--- begin ---

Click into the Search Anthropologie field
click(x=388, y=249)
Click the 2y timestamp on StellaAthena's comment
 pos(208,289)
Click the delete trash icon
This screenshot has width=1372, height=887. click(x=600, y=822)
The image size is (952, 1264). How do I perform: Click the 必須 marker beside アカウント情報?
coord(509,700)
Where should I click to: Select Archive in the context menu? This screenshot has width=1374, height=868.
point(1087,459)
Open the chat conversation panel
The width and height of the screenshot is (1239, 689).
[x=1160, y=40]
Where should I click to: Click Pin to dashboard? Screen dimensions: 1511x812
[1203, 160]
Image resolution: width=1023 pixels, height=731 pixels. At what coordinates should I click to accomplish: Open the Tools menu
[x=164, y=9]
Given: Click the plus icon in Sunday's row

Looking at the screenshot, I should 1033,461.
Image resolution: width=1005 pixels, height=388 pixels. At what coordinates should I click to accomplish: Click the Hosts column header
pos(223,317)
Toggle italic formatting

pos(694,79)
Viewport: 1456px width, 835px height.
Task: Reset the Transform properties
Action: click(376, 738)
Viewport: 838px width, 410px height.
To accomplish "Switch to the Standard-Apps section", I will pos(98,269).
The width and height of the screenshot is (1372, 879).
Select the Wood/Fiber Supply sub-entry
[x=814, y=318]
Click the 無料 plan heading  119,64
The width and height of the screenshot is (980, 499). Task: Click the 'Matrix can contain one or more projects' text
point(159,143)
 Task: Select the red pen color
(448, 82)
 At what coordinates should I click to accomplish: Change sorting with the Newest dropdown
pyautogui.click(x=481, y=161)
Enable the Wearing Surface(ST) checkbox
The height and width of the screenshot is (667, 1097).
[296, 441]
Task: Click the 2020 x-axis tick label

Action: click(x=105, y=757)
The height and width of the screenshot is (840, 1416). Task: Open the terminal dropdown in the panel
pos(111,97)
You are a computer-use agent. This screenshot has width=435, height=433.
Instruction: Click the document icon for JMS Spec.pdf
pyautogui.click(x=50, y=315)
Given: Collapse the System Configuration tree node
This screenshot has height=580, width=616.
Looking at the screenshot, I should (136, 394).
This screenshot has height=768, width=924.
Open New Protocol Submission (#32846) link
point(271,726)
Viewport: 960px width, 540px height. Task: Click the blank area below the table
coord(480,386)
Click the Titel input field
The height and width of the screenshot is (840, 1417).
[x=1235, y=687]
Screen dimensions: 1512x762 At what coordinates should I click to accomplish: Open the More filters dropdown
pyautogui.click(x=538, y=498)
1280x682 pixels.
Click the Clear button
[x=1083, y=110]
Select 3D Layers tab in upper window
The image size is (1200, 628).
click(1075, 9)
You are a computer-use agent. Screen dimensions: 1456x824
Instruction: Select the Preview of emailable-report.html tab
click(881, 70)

--- end ---

### WHAT YOU ARE ASKED TO DO
Copy out the lines of the material word for word, starting at the line that contains "The width and height of the screenshot is (980, 499)." and ending at the line that contains "point(271,726)".

### CORRECT RESPONSE
The width and height of the screenshot is (980, 499). Task: Click the 'Matrix can contain one or more projects' text
point(159,143)
 Task: Select the red pen color
(448, 82)
 At what coordinates should I click to accomplish: Change sorting with the Newest dropdown
pyautogui.click(x=481, y=161)
Enable the Wearing Surface(ST) checkbox
The height and width of the screenshot is (667, 1097).
[296, 441]
Task: Click the 2020 x-axis tick label

Action: click(x=105, y=757)
The height and width of the screenshot is (840, 1416). Task: Open the terminal dropdown in the panel
pos(111,97)
You are a computer-use agent. This screenshot has width=435, height=433.
Instruction: Click the document icon for JMS Spec.pdf
pyautogui.click(x=50, y=315)
Given: Collapse the System Configuration tree node
This screenshot has height=580, width=616.
Looking at the screenshot, I should (136, 394).
This screenshot has height=768, width=924.
Open New Protocol Submission (#32846) link
point(271,726)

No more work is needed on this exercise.